Synergistic effect of temperature and ultrasonic field on seawater modification of wheat straw fibers

Abstract

This study investigated the synergistic effect of temperature and ultrasonic field on seawater modification of wheat straw fibers via orthogonal design. Based on orthogonal results, physicochemical and thermal properties of wheat straw fibers were also reported. The results indicated that a 120 min seawater modification of the fibers at a 70 °C heating temperature and 90 W ultrasonic power increased water absorption. The increase was attributable to the removal of the waxy layer and non-cellulosic materials, which, in turn, decreased the silicon elemental content and hydrogen bonding, as well as increased surface roughness, crystallinity, and thermal stability.
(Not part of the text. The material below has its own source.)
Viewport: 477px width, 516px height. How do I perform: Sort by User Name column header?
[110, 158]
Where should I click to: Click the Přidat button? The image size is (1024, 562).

The physicochemical and thermal characterization showed that this modification method has potential to be a viable industrial application.

Full Article

Synergistic Effect of Temperature and Ultrasonic Field on Seawater Modification of Wheat Straw Fibers

Liangpeng Jiang,* Hao Wang, Yue Kong, and Lihong Liu

This study investigated the synergistic effect of temperature and ultrasonic field on seawater modification of wheat straw fibers via orthogonal design. Based on orthogonal results, physicochemical and thermal properties of wheat straw fibers were also reported. The results indicated that a 120 min seawater modification of the fibers at a 70 °C heating temperature and 90 W ultrasonic power increased water absorption. The increase was attributable to the removal of the waxy layer and non-cellulosic materials, which, in turn, decreased the silicon elemental content and hydrogen bonding, as well as increased surface roughness, crystallinity, and thermal stability. The physicochemical and thermal characterization showed that this modification method has potential to be a viable industrial application.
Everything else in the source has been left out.